Otro chirrido. A los pocos segundos, la puerta del piso se abrió.
—Es aquí. Pero la señora no se encuentra bien y está descansando —contestó una sirvienta.
—Me parece que traigo malas noticias —continuó el soldado, que alargó un telegrama.
—¿No lo habrá leído?
—No. Lo que pasa es que he sido yo quien lo ha recibido esta mañana.
—¿Cómo?
—Soy telegrafista. Al recibir este mensaje, mi oficial ha identificado a la señora Pilar Benavente como la mujer del capitán Puig y me ha ordenado que lo trajera a su casa.
—¿Qué ha pasado?
El soldado se quedó mirando a la sirvienta sin tener muy claro si lo podía decir.
—Dígamelo; de todos modos, se lo tendré que comunicar a la señora.
—El señor don Jacinto Benavente ha muerto. Era su padre, ¿no?
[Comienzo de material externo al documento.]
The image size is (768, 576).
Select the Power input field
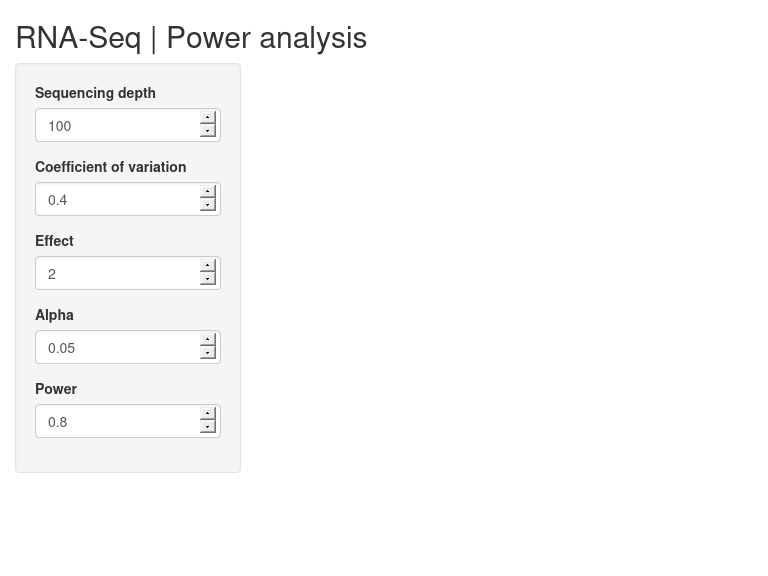(x=118, y=421)
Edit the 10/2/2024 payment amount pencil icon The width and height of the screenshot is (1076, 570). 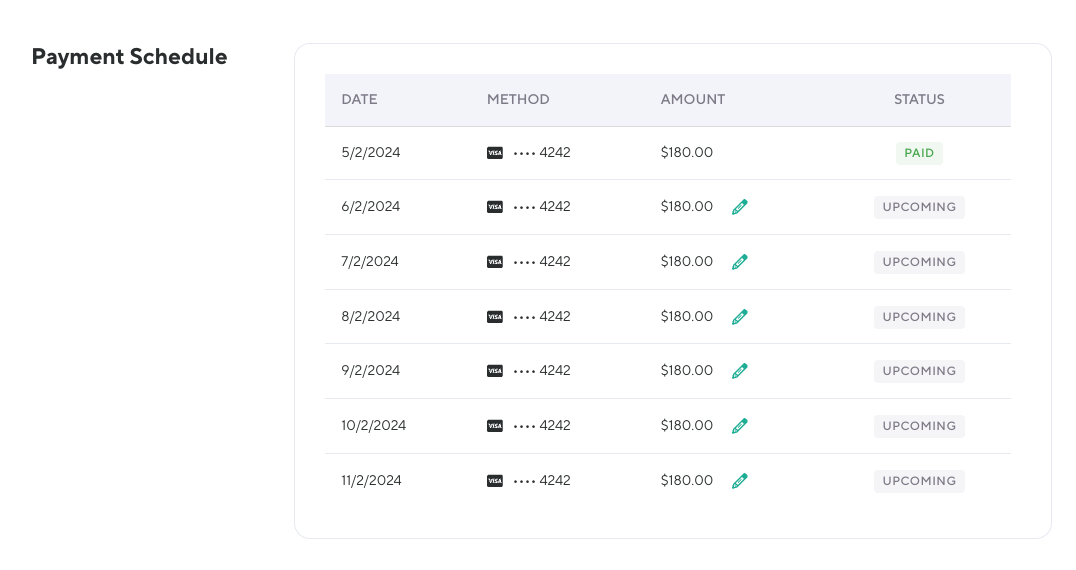click(x=739, y=426)
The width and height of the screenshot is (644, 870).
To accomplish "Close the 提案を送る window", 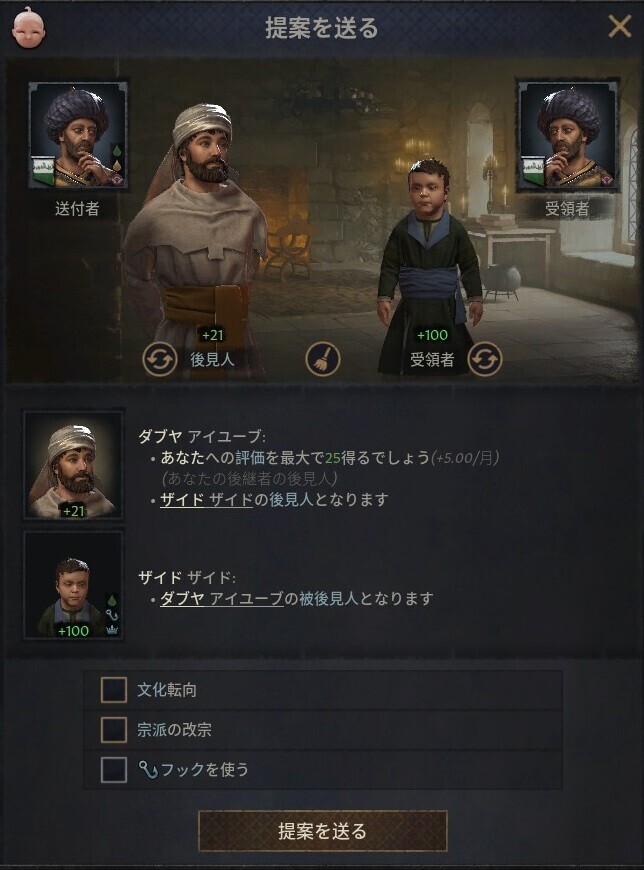I will 620,26.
Lo han matado unos bandoleros.
—Sí —contestó la sirvienta, que cogió el telegrama y cerró la puerta con los ojos llenos de lágrimas.
—Yo no tengo la culpa —masculló entre dientes el soldado mientras bajaba las escaleras.
Miquel esperó unos minutos y se puso en pie. Todo aquello parecía muy normal. No lo debían de estar buscando, así que se atrevió a levantarse para ir a abrir la puerta. Cuando ya estaba llegando, oyó una detonación seguida de una explosión y de gritos.
Él no había sido. Tampoco le habían disparado. La detonación había sonado amortiguada. Procedía del interior de una vivienda. Quizá del principal. Salió de nuevo a la nieve gris de la calle Pelayo. Si aquello había sido un disparo, ese escondite ya no era seguro.